# Work task:
The data follows. Retype every entry exactly.

# Input data:
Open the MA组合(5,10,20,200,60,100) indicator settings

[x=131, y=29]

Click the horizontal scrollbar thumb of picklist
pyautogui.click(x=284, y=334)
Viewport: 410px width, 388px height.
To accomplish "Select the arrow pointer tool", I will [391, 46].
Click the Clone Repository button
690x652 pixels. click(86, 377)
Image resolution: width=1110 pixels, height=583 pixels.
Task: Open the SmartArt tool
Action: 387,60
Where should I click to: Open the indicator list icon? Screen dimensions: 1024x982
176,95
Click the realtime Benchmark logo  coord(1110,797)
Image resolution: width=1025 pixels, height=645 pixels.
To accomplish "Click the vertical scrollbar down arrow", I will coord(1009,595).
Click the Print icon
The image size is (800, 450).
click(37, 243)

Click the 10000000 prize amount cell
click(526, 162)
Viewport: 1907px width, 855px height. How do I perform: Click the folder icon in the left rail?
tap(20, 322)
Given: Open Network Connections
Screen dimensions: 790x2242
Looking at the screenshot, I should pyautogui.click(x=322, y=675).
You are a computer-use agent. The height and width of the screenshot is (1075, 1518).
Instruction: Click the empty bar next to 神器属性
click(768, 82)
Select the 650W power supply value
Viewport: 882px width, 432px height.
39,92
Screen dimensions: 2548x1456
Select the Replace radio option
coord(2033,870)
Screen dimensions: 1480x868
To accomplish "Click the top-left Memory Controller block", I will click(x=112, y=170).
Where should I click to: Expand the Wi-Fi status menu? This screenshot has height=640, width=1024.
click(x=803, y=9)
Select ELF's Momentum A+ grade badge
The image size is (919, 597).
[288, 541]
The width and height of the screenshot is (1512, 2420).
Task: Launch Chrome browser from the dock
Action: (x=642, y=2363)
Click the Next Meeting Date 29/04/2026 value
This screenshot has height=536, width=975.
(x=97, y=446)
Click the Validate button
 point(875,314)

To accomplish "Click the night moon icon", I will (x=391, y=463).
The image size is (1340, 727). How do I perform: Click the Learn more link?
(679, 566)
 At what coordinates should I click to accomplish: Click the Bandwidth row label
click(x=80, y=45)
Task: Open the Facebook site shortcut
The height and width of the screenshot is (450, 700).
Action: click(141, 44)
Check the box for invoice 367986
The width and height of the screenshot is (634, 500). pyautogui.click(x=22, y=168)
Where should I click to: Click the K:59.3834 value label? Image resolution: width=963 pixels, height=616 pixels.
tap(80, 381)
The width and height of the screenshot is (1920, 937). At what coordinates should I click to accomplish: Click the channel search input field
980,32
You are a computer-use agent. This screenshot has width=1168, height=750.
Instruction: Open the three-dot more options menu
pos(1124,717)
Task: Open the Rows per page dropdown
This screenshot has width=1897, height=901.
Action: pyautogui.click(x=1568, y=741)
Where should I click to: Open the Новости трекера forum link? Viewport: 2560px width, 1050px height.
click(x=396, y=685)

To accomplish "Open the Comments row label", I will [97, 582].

# Result for this exercise:
Open the MA组合(5,10,20,200,60,100) indicator settings

[x=131, y=29]

Click the horizontal scrollbar thumb of picklist
pyautogui.click(x=284, y=334)
Viewport: 410px width, 388px height.
To accomplish "Select the arrow pointer tool", I will [391, 46].
Click the Clone Repository button
690x652 pixels. click(86, 377)
Image resolution: width=1110 pixels, height=583 pixels.
Task: Open the SmartArt tool
Action: 387,60
Where should I click to: Open the indicator list icon? Screen dimensions: 1024x982
176,95
Click the realtime Benchmark logo  coord(1110,797)
Image resolution: width=1025 pixels, height=645 pixels.
To accomplish "Click the vertical scrollbar down arrow", I will coord(1009,595).
Click the Print icon
The image size is (800, 450).
click(37, 243)

Click the 10000000 prize amount cell
click(526, 162)
Viewport: 1907px width, 855px height. How do I perform: Click the folder icon in the left rail?
tap(20, 322)
Given: Open Network Connections
Screen dimensions: 790x2242
Looking at the screenshot, I should pyautogui.click(x=322, y=675).
You are a computer-use agent. The height and width of the screenshot is (1075, 1518).
Instruction: Click the empty bar next to 神器属性
click(768, 82)
Select the 650W power supply value
Viewport: 882px width, 432px height.
39,92
Screen dimensions: 2548x1456
Select the Replace radio option
coord(2033,870)
Screen dimensions: 1480x868
To accomplish "Click the top-left Memory Controller block", I will click(x=112, y=170).
Where should I click to: Expand the Wi-Fi status menu? This screenshot has height=640, width=1024.
click(x=803, y=9)
Select ELF's Momentum A+ grade badge
The image size is (919, 597).
[288, 541]
The width and height of the screenshot is (1512, 2420).
Task: Launch Chrome browser from the dock
Action: (x=642, y=2363)
Click the Next Meeting Date 29/04/2026 value
This screenshot has height=536, width=975.
(x=97, y=446)
Click the Validate button
 point(875,314)

To accomplish "Click the night moon icon", I will (x=391, y=463).
The image size is (1340, 727). How do I perform: Click the Learn more link?
(679, 566)
 At what coordinates should I click to accomplish: Click the Bandwidth row label
click(x=80, y=45)
Task: Open the Facebook site shortcut
The height and width of the screenshot is (450, 700).
Action: click(141, 44)
Check the box for invoice 367986
The width and height of the screenshot is (634, 500). pyautogui.click(x=22, y=168)
Where should I click to: Click the K:59.3834 value label? Image resolution: width=963 pixels, height=616 pixels.
tap(80, 381)
The width and height of the screenshot is (1920, 937). At what coordinates should I click to accomplish: Click the channel search input field
980,32
You are a computer-use agent. This screenshot has width=1168, height=750.
Instruction: Open the three-dot more options menu
pos(1124,717)
Task: Open the Rows per page dropdown
This screenshot has width=1897, height=901.
Action: pyautogui.click(x=1568, y=741)
Where should I click to: Open the Новости трекера forum link? Viewport: 2560px width, 1050px height.
click(x=396, y=685)

To accomplish "Open the Comments row label", I will [97, 582].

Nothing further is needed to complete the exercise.